Verona, 29 dicembre 2011 – Bollicine nel bicchiere: tra nuovo gusto dei consumatori per i vini più facili da bere e voglia di novità accattivanti, giovani e fresche, i vini spumanti italiani stanno facendo la parte del leone, trainando l’export del made in Italy enologico sui mercati di tutto il mondo. Ma nei ristoranti italiani l’offerta non si ferma alle bollicine nazionali, tanto che l’80% delle carte dei vini propone anche etichette straniere, contro un 20% che continua ad essere nazionalista convinto. Lo evidenzia la seconda partedell’indagine realizzata da Vinitaly su un campione di circa 300 operatori del settore rappresentativi di tutte le aree geografiche italiane, estrapolato dall’incrocio dei ristoranti segnalati dalle principali guide: Gambero Rosso, Il Golosario, Slow Food, L’Espresso, Jeunes Restaurateurs d’Europe. Il sondaggio, dal titolo “Vinitaly incontra la ristorazione”, è il primo di una serie che apre il dialogo tra il più importante salone internazionale del vino e una categoria particolarmente interessata ad “approfittare” delle occasioni offerte da Vinitaly per conoscere nuove cantine e diverse declinazioni del vino, per creare nuove tendenze del bere o assecondare quelle emergenti di consumatori sempre più curiosi.
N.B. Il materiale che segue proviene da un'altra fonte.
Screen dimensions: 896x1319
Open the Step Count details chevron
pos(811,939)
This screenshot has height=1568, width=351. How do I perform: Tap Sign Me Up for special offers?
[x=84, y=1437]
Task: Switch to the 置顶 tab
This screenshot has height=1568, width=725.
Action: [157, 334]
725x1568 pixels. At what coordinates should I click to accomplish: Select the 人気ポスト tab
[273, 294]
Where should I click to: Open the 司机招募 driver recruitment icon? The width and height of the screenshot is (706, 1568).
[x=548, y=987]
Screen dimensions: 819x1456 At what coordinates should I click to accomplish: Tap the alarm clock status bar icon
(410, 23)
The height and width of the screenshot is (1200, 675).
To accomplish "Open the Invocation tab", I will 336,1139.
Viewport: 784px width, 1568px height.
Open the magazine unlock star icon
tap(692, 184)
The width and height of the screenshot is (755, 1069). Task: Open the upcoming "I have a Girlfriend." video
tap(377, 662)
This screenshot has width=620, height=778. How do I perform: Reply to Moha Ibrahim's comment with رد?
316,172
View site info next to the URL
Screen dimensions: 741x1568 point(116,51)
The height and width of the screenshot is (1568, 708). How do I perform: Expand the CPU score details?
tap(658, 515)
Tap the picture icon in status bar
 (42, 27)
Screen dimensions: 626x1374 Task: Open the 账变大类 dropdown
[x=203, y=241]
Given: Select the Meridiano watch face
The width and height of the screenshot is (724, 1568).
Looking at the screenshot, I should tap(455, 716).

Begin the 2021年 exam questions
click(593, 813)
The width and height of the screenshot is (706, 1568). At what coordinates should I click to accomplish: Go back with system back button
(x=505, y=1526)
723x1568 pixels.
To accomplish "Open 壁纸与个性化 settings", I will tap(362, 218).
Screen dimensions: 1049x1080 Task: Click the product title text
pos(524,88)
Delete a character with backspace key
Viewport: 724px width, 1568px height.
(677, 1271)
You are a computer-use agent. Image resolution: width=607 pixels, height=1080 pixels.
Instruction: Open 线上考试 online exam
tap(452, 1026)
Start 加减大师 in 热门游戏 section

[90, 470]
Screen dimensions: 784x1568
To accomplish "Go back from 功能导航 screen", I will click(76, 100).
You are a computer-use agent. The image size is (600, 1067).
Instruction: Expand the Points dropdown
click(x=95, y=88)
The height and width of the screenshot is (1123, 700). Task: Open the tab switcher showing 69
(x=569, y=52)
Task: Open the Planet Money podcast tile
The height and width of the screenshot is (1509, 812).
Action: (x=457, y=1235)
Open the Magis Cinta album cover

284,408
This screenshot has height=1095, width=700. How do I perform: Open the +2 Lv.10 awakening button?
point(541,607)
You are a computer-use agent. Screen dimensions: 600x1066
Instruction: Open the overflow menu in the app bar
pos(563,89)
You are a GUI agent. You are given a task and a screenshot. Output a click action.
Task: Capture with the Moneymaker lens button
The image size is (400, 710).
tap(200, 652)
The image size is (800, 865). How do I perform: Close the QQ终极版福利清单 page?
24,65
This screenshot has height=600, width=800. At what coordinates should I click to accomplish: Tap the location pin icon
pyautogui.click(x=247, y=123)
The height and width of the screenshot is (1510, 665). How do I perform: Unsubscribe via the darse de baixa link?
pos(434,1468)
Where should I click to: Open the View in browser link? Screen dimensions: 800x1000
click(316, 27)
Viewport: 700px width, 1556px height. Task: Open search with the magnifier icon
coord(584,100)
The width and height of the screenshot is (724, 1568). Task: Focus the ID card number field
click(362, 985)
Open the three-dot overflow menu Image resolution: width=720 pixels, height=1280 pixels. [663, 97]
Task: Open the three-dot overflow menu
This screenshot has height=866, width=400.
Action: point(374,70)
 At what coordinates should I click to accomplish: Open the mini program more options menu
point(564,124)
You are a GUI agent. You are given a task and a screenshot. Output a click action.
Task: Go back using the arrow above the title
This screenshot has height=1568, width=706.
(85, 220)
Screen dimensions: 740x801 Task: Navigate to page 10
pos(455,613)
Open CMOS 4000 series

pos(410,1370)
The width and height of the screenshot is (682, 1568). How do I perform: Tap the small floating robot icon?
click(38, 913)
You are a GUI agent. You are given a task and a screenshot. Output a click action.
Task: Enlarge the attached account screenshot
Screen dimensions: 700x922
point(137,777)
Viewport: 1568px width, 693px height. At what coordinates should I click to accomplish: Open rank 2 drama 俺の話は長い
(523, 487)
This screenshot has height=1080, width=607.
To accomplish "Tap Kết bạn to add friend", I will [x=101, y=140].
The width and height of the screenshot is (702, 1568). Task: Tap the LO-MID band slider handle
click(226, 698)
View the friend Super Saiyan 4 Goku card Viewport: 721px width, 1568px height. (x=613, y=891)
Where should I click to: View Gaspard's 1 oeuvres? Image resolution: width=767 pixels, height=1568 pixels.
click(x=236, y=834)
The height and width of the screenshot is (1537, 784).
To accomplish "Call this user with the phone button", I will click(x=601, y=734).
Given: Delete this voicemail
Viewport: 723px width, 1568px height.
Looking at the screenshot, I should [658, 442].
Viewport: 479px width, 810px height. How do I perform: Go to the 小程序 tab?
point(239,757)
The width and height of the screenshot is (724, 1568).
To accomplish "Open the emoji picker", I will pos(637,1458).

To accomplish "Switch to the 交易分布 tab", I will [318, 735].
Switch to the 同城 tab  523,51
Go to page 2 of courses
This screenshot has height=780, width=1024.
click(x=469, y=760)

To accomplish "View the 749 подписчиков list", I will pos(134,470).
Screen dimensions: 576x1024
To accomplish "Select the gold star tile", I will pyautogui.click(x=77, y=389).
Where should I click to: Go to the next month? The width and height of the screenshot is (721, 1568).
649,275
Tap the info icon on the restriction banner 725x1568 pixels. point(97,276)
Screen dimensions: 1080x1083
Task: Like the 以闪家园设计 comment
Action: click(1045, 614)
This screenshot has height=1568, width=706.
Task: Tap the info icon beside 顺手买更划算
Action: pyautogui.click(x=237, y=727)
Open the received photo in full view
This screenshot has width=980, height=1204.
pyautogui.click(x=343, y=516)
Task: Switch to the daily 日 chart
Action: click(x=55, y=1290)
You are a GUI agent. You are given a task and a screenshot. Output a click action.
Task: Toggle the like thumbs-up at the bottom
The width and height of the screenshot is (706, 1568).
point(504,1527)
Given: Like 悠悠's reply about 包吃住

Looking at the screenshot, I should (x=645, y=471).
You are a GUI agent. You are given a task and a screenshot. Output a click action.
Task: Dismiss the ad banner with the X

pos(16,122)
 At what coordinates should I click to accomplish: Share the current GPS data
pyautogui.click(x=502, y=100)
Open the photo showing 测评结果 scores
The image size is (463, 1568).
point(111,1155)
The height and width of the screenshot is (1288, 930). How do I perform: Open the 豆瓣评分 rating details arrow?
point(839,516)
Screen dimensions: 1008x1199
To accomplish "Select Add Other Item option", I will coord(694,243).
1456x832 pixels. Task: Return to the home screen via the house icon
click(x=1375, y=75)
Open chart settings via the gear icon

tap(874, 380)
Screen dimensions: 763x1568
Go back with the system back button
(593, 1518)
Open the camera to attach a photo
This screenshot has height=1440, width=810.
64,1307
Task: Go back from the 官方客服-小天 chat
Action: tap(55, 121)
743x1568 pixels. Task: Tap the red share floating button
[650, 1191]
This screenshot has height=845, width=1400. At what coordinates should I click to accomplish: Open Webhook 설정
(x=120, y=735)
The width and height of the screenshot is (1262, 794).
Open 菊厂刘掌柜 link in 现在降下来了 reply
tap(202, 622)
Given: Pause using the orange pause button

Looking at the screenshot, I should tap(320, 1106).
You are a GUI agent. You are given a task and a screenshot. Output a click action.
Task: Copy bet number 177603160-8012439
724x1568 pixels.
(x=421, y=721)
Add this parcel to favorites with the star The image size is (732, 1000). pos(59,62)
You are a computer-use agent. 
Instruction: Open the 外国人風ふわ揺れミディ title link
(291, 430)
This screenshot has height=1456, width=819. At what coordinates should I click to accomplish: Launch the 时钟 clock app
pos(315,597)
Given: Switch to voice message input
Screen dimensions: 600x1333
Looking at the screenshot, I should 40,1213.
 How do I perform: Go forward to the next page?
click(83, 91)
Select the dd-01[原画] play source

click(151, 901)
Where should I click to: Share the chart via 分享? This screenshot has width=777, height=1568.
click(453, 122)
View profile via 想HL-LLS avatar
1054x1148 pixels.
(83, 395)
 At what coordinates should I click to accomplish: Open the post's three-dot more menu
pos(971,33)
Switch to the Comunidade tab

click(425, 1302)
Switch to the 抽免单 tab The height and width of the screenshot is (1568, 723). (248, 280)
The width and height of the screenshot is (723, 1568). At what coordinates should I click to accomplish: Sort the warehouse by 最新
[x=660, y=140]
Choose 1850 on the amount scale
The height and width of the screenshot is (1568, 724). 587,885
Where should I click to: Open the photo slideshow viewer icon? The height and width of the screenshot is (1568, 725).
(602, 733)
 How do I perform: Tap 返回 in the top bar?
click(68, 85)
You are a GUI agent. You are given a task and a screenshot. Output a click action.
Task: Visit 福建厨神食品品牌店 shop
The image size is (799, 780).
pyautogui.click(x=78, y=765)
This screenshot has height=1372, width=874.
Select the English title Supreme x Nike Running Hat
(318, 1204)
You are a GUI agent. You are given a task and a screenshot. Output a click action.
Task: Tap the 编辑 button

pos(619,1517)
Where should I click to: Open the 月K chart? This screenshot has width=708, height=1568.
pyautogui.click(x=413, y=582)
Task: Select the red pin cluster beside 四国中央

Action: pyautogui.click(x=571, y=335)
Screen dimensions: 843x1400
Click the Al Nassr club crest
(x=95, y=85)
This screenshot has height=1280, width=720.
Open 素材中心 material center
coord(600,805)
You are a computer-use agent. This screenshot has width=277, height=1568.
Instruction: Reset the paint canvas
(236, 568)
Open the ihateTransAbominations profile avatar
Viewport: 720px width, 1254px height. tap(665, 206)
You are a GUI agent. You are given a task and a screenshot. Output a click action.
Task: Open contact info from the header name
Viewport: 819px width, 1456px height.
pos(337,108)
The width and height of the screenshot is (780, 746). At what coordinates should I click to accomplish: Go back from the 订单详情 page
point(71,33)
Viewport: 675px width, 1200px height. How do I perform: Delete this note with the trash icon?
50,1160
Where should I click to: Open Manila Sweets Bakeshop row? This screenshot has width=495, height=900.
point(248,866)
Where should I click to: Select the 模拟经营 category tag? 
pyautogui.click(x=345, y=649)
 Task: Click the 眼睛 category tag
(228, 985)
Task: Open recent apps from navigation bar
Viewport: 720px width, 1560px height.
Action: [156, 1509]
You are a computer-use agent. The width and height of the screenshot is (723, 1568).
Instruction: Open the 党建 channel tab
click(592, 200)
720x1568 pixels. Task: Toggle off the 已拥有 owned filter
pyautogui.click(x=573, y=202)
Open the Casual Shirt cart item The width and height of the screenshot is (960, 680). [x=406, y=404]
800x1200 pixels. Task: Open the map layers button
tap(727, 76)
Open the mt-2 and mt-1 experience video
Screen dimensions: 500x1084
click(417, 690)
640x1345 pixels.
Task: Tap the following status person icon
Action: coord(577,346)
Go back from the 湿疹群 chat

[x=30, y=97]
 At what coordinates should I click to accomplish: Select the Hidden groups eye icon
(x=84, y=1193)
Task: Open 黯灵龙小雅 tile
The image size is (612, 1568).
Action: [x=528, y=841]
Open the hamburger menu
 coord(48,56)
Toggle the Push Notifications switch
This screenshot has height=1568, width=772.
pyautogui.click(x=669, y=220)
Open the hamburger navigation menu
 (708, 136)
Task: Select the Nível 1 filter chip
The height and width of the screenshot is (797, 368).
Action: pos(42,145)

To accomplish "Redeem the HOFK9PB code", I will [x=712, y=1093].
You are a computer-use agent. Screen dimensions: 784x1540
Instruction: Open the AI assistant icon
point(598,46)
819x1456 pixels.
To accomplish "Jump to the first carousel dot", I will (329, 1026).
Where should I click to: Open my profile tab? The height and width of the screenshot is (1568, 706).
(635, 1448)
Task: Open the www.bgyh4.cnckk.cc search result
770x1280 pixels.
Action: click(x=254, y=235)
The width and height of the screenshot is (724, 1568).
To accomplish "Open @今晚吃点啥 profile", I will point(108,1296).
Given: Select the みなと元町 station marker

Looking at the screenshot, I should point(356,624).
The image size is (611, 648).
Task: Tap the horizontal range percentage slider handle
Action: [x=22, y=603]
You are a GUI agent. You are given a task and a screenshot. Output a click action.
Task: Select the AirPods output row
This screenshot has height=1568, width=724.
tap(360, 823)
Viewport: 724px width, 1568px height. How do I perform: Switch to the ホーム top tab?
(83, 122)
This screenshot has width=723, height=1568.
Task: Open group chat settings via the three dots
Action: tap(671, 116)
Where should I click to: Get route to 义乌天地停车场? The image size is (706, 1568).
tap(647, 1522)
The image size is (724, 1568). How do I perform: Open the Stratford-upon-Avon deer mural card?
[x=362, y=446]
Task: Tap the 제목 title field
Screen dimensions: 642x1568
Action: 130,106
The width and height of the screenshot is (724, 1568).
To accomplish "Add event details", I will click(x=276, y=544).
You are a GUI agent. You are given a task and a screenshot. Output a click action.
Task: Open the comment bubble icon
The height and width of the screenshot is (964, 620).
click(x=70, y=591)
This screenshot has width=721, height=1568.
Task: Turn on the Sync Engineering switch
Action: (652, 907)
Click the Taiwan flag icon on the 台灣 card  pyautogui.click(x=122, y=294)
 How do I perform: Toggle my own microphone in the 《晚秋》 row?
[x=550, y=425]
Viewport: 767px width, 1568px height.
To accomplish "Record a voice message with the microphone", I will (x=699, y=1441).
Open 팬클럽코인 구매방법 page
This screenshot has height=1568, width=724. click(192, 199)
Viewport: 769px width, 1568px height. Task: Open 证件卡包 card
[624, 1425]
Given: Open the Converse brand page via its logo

Dei ristoratori che offrono alla loro clientela anche bollicine straniere, la quasi totalità sceglie la tradizione francese, ma c’è un 9% che propone bottiglie spagnole o addirittura, con grande intraprendenza, provenienti da Australia, Cile e Nuova Zelanda, oltre che dalle più vicine Germania, Austria, Slovenia e Croazia.
Passando dalla provenienza al numero complessivo di etichette di bollicine proposte, dall’indagine emerge che il 31% delle carte dei vini ne contiene fino a 10, il 22% fino a 25, il 27% fino a 50, ma c’è anche un 8% di ristoranti che ne ha in cantina oltre 100.
La propensione dei ristoratori a comprare bollicine straniere supera attualmente quella manifestata per le altre tipologie di vino. Il numero di chi offre bianchi, rossi o rosé non made in Italy, infatti, è più ridotta rispetto al dato emerso per i vini spumanti: se per questi ultimi i 4/5 dei ristoratori acquista all’estero, nel caso dei vini bianchi si scende al 63% e al 60% per i rossi, fino ad arrivare al 28% per i rosati. La Francia fa sempre la parte del leone, ma per i vini tranquilli la provenienza è più variegata.